[Exercice proposé 1] Réécris en liste JSON de chaînes, une chaîne par ligne et sans les lignes vides, les rangées en commençant au début des rangées et en terminant à la ligne qui contient « click(x=45, y=156) », ces deux bornes comprises.

La Loi prévoit maintenant que le « plus haut niveau de confidentialité » doit être assuré « par défaut » (c’est-à-dire d’assurer le respect de la vie privée par défaut), en exigeant que les paramètres ayant trait à la confidentialité associés à un produit ou à un service technologique destiné au public soient fixés au plus haut niveau de confidentialité par défaut (c’est-à-dire sans intervention de l’utilisateur). Cette disposition reflète le récent débat sur la nécessité d’établir par défaut des paramètres de confidentialité plus stricts dans les médias sociaux et autres services en ligne. Une obligation similaire de respect de la vie privée par défaut existe dans le RGPD. Notons que les termes employés à l’origine dans le cadre du projet de loi n64 ont été amendés en commission afin de restreindre l’exigence de confidentialité par défaut : (i) aux produits et services offerts au public, par opposition aux technologies internes des entreprises; (ii) aux produits et services pourvus de paramètres de confidentialité; (iii) à l’exclusion des témoins, puisque ceux-ci n’ont pas de paramètres de confidentialité personnalisables.[10]

Consentement 

Il existe plusieurs nouvelles règles concernant le consentement. Il est important de noter que lorsqu’une entreprise remplit ses obligations de divulgation au moment de la collecte des renseignements personnels, la fourniture de ces renseignements est considérée comme un consentement à leur utilisation et à leur communication aux fins précisées dans l’énoncé de divulgation. Lorsqu’une demande de consentement est nécessaire pour en assurer la validité, par exemple lorsqu’il s’agit de renseignements personnels sensibles, la Loi refondue exige que la demande soit formulée en termes simples et clairs et, si elle est faite par écrit, qu’elle soit présentée indépendamment de toute autre information communiquée à la personne.

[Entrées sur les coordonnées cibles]

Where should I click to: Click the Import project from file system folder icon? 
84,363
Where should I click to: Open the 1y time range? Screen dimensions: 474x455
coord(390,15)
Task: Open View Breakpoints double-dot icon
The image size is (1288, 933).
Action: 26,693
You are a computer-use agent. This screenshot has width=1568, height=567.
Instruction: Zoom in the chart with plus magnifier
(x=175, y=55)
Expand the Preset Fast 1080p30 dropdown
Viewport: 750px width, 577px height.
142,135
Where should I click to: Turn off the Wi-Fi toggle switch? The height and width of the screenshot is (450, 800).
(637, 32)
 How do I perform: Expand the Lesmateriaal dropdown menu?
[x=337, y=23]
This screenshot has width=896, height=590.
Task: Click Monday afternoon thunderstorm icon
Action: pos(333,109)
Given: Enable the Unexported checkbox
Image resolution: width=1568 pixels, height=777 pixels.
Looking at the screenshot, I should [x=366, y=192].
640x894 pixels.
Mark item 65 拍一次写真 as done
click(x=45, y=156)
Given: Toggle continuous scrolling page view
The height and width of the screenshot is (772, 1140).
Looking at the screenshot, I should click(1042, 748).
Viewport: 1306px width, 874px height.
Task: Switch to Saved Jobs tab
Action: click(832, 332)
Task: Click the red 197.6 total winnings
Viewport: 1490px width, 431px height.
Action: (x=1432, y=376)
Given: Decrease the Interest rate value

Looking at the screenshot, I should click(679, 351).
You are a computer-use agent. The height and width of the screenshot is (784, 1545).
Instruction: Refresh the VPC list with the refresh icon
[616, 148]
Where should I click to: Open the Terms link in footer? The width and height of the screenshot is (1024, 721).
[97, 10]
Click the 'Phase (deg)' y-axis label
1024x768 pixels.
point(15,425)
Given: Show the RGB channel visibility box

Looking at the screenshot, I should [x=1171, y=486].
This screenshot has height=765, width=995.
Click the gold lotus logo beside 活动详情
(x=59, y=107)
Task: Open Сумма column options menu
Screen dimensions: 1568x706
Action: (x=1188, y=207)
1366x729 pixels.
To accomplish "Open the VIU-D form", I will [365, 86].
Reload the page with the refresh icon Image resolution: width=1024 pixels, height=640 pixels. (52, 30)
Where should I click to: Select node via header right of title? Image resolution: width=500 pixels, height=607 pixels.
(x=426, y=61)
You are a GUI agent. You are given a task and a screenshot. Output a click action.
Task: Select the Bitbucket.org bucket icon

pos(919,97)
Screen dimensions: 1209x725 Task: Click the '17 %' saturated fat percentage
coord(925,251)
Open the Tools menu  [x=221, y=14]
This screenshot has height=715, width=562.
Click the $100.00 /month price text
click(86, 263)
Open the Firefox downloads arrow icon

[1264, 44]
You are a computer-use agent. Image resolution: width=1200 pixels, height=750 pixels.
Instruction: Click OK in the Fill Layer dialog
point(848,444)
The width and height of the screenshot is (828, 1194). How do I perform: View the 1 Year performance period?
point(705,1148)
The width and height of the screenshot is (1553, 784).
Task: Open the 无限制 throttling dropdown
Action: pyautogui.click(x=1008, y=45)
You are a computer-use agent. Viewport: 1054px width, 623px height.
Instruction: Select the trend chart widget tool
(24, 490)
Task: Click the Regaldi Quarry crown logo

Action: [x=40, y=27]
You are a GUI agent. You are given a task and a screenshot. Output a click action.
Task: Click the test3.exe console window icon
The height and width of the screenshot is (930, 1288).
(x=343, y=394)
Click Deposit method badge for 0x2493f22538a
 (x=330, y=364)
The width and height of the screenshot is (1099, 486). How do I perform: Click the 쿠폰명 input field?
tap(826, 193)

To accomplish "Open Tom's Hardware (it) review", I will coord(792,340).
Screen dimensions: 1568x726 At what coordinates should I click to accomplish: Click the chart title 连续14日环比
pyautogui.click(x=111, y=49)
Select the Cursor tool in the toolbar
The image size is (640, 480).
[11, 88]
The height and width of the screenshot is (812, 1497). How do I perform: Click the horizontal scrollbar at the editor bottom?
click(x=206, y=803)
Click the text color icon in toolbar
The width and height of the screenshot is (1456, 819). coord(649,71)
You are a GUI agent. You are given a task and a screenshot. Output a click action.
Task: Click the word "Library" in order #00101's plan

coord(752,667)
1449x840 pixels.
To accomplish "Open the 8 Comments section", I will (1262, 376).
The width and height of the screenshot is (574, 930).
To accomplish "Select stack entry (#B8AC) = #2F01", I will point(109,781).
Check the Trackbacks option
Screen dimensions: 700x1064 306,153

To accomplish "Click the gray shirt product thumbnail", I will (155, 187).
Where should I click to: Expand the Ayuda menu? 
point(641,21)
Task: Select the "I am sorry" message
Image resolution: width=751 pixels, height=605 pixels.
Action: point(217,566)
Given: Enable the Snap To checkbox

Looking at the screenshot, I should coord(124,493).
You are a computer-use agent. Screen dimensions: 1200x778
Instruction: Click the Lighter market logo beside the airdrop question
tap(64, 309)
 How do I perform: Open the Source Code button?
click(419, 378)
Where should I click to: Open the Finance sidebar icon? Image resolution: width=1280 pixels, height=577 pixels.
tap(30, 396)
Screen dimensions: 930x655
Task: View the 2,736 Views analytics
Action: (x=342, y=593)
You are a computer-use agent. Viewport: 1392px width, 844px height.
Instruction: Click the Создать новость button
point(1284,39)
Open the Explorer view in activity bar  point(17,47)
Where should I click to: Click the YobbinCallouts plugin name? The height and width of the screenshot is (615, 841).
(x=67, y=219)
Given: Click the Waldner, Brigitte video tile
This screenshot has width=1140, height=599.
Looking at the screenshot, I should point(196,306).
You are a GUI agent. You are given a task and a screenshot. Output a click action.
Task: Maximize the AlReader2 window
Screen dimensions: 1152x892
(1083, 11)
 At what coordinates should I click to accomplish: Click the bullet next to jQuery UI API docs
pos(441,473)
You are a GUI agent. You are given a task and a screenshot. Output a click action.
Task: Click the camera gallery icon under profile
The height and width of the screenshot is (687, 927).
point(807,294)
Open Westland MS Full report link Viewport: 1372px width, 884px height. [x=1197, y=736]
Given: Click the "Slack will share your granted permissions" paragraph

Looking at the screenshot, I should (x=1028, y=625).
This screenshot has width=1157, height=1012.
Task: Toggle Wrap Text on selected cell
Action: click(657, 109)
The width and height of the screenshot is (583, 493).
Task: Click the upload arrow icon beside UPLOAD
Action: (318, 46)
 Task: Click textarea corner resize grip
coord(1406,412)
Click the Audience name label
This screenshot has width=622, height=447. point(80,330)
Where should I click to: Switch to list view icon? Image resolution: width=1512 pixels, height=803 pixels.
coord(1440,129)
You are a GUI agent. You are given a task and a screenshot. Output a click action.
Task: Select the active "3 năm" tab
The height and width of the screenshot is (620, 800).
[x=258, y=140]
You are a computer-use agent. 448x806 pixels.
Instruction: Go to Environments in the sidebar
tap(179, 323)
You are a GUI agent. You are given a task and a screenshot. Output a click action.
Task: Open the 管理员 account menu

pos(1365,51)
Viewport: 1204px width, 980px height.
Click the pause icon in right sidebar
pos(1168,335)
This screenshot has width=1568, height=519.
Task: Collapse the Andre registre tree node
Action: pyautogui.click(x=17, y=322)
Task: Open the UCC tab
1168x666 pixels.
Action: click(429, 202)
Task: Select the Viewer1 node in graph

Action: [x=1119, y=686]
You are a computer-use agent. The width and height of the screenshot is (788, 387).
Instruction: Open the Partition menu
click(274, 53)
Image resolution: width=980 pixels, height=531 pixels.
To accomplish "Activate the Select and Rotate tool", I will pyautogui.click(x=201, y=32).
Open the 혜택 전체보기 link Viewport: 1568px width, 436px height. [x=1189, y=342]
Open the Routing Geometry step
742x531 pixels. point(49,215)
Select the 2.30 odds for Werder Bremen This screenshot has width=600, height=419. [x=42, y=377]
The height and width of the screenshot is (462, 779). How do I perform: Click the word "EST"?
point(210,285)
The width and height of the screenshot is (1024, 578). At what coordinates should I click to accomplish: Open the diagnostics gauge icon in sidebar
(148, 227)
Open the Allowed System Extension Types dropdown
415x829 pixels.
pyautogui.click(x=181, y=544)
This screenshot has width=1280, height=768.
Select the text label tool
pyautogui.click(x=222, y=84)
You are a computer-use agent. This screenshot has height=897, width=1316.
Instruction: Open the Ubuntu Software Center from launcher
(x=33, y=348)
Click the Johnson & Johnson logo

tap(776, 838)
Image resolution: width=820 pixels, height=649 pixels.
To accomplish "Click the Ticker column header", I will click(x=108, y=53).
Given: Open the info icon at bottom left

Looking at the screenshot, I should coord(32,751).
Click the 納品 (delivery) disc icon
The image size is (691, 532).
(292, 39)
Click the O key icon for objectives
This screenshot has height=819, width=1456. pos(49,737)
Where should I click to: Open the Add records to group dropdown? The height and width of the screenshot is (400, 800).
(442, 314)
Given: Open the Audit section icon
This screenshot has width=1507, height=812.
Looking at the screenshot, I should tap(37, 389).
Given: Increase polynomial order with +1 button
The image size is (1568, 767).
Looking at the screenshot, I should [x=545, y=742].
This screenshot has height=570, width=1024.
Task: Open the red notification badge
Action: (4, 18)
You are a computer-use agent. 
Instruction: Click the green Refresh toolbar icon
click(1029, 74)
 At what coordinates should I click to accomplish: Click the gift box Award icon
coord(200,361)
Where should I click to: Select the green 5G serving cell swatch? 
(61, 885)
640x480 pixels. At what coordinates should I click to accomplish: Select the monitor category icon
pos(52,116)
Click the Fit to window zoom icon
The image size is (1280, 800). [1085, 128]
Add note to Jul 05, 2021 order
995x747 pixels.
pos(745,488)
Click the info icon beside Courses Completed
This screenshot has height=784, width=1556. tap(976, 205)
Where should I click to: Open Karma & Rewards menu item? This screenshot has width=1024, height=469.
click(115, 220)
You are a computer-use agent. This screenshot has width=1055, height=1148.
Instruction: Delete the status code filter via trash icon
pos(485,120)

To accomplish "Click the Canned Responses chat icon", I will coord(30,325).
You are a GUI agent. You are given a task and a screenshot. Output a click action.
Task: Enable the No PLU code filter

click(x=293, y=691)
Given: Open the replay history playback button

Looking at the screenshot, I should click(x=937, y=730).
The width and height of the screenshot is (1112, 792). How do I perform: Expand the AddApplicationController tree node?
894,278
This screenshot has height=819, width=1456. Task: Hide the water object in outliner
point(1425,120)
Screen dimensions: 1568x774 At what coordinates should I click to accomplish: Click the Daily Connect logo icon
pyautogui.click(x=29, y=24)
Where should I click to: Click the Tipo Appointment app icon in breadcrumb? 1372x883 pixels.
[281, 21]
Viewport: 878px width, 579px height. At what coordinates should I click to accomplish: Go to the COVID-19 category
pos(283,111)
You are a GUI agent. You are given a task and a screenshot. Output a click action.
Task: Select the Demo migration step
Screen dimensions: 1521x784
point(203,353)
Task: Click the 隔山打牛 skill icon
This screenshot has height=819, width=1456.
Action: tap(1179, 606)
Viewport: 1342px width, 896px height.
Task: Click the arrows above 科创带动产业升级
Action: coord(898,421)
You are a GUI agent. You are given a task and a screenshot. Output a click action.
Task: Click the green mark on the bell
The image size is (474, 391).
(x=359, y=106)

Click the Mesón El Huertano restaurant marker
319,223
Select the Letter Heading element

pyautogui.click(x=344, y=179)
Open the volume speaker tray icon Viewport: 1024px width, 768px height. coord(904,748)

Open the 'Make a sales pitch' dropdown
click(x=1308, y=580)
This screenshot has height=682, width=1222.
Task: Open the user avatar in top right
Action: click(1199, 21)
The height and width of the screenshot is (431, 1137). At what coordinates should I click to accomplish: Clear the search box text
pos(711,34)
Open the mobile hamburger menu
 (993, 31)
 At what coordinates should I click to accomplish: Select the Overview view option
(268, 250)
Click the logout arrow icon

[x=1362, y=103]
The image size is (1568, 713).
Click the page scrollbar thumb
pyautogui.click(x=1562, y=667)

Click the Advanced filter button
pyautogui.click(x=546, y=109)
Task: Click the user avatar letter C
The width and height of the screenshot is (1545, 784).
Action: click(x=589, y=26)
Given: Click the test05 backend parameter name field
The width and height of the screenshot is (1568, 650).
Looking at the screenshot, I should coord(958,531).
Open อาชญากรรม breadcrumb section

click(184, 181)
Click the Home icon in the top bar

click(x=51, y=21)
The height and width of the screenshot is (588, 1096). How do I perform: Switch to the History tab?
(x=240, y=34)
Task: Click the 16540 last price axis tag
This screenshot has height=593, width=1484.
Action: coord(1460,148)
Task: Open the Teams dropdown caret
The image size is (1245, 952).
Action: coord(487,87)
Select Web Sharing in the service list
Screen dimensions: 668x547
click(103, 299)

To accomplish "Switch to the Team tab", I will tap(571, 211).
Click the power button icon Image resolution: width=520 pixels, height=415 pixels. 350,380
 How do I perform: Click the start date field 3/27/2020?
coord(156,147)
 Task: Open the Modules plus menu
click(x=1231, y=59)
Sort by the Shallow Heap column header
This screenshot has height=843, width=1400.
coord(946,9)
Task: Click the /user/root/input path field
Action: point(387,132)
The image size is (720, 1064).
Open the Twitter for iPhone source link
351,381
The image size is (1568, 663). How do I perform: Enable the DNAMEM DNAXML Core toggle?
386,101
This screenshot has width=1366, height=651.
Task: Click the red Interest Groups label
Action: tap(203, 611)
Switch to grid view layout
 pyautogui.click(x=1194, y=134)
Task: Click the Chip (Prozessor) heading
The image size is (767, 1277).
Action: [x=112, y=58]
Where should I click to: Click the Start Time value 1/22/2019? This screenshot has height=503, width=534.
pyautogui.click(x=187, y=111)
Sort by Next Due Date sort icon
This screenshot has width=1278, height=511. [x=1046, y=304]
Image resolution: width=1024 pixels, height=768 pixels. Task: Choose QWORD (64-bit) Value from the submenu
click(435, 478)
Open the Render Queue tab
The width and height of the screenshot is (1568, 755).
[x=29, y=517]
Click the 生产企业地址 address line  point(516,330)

[Exercice proposé 2] Imprime mot pour mot l'extrait sur la confidentialité par défaut et le consentement.

[Corrigé 1]
[
  "Where should I click to: Click the Import project from file system folder icon? ",
  "84,363",
  "Where should I click to: Open the 1y time range? Screen dimensions: 474x455",
  "coord(390,15)",
  "Task: Open View Breakpoints double-dot icon",
  "The image size is (1288, 933).",
  "Action: 26,693",
  "You are a computer-use agent. This screenshot has width=1568, height=567.",
  "Instruction: Zoom in the chart with plus magnifier",
  "(x=175, y=55)",
  "Expand the Preset Fast 1080p30 dropdown",
  "Viewport: 750px width, 577px height.",
  "142,135",
  "Where should I click to: Turn off the Wi-Fi toggle switch? The height and width of the screenshot is (450, 800).",
  "(637, 32)",
  " How do I perform: Expand the Lesmateriaal dropdown menu?",
  "[x=337, y=23]",
  "This screenshot has width=896, height=590.",
  "Task: Click Monday afternoon thunderstorm icon",
  "Action: pos(333,109)",
  "Given: Enable the Unexported checkbox",
  "Image resolution: width=1568 pixels, height=777 pixels.",
  "Looking at the screenshot, I should [x=366, y=192].",
  "640x894 pixels.",
  "Mark item 65 拍一次写真 as done",
  "click(x=45, y=156)"
]

[Corrigé 2]
La Loi prévoit maintenant que le « plus haut niveau de confidentialité » doit être assuré « par défaut » (c’est-à-dire d’assurer le respect de la vie privée par défaut), en exigeant que les paramètres ayant trait à la confidentialité associés à un produit ou à un service technologique destiné au public soient fixés au plus haut niveau de confidentialité par défaut (c’est-à-dire sans intervention de l’utilisateur). Cette disposition reflète le récent débat sur la nécessité d’établir par défaut des paramètres de confidentialité plus stricts dans les médias sociaux et autres services en ligne. Une obligation similaire de respect de la vie privée par défaut existe dans le RGPD. Notons que les termes employés à l’origine dans le cadre du projet de loi n64 ont été amendés en commission afin de restreindre l’exigence de confidentialité par défaut : (i) aux produits et services offerts au public, par opposition aux technologies internes des entreprises; (ii) aux produits et services pourvus de paramètres de confidentialité; (iii) à l’exclusion des témoins, puisque ceux-ci n’ont pas de paramètres de confidentialité personnalisables.[10]

Consentement 

Il existe plusieurs nouvelles règles concernant le consentement. Il est important de noter que lorsqu’une entreprise remplit ses obligations de divulgation au moment de la collecte des renseignements personnels, la fourniture de ces renseignements est considérée comme un consentement à leur utilisation et à leur communication aux fins précisées dans l’énoncé de divulgation. Lorsqu’une demande de consentement est nécessaire pour en assurer la validité, par exemple lorsqu’il s’agit de renseignements personnels sensibles, la Loi refondue exige que la demande soit formulée en termes simples et clairs et, si elle est faite par écrit, qu’elle soit présentée indépendamment de toute autre information communiquée à la personne.